__TEXTAUSZUG__

────────────────

„Wir drucken für den Mülleimer“
Händler in der Backnanger Innenstadt ärgern sich über die Bonpflicht – Kaum ein Kunde nimmt den Kassenzettel auch mit
Seit Jahresbeginn gilt die Bonpflicht. Das Ziel: Steuerhinterziehungen in Handel und Gastronomie verhindern. Auch noch so kleine Läden müssen jetzt ihren Kunden einen Kassenbon rauslassen, ob diese ihn wollen oder nicht. Schon jetzt sind auch die Händler in derBacknanger Innenstadt frustriert ob der vielen Bons, die bei ihnen zurückbleiben und die sie entsorgen müssen.

────────────────

[Daten zu Elementen und Textstellen]
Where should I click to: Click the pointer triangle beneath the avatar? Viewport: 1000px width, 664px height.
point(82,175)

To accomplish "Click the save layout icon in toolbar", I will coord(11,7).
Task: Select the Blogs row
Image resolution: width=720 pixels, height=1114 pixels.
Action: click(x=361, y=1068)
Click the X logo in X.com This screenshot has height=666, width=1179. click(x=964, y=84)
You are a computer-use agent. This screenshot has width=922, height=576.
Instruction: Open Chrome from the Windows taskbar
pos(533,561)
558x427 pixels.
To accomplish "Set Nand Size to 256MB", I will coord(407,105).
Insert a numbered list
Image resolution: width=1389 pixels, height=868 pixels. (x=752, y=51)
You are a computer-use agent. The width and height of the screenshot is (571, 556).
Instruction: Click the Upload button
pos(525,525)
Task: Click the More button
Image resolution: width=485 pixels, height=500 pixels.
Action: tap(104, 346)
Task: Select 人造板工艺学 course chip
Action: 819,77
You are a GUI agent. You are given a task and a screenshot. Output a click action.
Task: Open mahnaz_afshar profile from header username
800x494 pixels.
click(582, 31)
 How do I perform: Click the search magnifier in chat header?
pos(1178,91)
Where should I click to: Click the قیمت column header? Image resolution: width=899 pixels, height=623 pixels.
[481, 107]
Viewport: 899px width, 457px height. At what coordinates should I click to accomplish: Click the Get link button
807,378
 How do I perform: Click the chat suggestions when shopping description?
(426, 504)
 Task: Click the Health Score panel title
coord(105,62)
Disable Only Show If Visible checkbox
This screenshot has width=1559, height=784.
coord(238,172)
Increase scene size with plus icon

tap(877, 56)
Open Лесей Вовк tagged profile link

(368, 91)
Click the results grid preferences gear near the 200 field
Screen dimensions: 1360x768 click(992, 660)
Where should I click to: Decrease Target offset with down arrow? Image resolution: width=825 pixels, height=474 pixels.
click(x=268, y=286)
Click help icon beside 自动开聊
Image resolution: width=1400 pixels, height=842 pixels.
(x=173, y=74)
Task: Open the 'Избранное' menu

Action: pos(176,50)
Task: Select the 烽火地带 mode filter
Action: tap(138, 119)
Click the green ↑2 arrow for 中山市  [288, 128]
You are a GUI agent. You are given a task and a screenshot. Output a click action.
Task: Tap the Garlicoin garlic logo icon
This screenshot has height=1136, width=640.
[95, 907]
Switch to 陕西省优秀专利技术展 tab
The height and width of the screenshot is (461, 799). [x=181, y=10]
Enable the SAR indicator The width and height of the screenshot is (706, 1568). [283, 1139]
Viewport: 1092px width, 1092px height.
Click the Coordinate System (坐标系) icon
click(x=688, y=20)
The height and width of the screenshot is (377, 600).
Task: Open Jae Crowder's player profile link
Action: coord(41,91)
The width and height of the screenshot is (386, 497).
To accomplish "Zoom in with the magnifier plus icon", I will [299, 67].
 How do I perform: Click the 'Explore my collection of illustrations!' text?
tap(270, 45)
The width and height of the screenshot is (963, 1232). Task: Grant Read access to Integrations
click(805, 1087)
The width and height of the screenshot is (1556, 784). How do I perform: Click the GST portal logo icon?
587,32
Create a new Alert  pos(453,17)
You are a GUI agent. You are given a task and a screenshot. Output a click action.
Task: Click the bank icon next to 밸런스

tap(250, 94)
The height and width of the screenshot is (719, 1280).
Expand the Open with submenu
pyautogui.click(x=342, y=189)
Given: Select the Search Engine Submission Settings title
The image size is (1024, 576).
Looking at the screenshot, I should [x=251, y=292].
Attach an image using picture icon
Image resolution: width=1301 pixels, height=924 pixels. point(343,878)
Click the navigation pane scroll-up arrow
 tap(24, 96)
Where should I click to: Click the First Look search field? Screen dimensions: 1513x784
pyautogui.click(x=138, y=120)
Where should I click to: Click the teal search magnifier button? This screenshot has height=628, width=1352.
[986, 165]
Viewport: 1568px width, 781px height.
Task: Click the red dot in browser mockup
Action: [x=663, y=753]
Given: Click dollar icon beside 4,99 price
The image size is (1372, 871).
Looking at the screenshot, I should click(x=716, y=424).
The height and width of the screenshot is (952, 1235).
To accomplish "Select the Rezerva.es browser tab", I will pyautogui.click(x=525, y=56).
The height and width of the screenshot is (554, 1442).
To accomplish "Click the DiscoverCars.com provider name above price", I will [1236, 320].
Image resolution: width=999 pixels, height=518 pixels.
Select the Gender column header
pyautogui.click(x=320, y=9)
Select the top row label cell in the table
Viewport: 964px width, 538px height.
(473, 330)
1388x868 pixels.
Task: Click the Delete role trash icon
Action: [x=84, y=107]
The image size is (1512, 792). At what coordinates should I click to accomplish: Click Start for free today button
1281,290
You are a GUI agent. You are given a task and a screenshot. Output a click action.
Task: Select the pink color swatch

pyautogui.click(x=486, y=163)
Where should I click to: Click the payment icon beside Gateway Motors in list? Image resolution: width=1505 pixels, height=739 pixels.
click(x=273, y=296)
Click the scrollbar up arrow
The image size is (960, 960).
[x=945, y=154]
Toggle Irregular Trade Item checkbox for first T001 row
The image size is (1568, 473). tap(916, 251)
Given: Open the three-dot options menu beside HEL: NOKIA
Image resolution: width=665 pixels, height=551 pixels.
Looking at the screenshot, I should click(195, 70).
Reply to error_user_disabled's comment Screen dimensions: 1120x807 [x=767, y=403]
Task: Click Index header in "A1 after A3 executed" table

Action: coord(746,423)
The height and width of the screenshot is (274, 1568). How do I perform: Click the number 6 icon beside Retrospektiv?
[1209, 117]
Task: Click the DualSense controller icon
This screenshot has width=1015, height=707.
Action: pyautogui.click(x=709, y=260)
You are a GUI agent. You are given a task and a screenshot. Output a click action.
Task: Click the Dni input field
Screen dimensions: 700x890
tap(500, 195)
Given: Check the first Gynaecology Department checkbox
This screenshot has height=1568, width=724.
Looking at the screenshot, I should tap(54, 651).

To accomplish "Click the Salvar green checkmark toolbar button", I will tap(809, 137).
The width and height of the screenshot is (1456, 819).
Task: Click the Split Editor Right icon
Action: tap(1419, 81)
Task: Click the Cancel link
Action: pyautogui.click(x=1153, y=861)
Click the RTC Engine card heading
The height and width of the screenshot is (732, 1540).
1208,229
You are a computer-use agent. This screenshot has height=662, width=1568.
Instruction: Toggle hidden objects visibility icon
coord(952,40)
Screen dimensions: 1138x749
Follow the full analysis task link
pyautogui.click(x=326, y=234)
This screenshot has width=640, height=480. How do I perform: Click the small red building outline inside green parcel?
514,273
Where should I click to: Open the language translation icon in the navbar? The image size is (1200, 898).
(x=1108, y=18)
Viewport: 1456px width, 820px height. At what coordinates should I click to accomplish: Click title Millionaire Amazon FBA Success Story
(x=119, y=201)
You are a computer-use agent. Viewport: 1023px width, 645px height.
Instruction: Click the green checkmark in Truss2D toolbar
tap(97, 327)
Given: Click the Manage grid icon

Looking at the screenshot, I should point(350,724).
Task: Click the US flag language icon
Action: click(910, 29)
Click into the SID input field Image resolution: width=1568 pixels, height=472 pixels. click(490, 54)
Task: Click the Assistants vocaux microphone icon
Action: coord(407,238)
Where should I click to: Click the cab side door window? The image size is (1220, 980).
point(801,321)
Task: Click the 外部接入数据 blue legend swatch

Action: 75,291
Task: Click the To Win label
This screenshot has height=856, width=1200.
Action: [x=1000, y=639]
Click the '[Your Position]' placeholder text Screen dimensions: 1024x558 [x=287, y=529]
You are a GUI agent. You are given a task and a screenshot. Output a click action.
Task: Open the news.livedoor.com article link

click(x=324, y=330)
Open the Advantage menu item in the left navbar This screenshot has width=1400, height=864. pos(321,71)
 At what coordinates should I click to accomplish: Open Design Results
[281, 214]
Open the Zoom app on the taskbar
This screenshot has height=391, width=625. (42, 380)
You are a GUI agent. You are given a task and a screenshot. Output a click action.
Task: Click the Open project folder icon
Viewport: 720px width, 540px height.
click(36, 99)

────────────────

__KURZE AUFGABE 1__
Seit wann gilt die Bonpflicht laut dem Text über die Bonpflicht?
__KURZE AUFGABE 2__
Mit welchen Wörtern bezeichnet der Text über die Bonpflicht den Beleg, den Kunden bekommen? Nenn alle.
__KURZE AUFGABE 3__
Schreib den Text über die Bonpflicht in Backnang nach seinem letzten Satz weiter.
Die Daten haben mit dem Text über die Bonpflicht nichts zu tun.

__LÖSUNG 1__
Seit Jahresbeginn.

__LÖSUNG 2__
Kassenzettel, Kassenbon, Bons

__LÖSUNG 3__
© Tobias Sellmaier
Melanie Weller, die Schwiegertochter von Sibylle Weller, zeigt den Plastikeimer, in dem im Café Weller die Bons für Brezeln, Brötchen und Co. gesammelt werden, die die Kunden nicht mitnehmen möchten. Foto: T. Sellmaier
Von Silke Latzel
BACKNANG. Viel wurde im Vorfeld bereits darüber diskutiert, jetzt ist es da: das neue Kassengesetz, das mit dem Jahreswechsel eingeführt wurde. Das heißt, egal ob Brezel oder Eiskugel, Döner oder Coffee to go: Der Händler muss verpflichtend einen Bon ausdrucken, egal ob der Kunde ihn möchte oder nicht. Bereits im Vorfeld gibt es bundesweit Kritik. Was die Bonpflicht in der Praxis heißt, sieht man schon jetzt bei vielen Händlern in der Backnanger Innenstadt: vor allem viel Müll.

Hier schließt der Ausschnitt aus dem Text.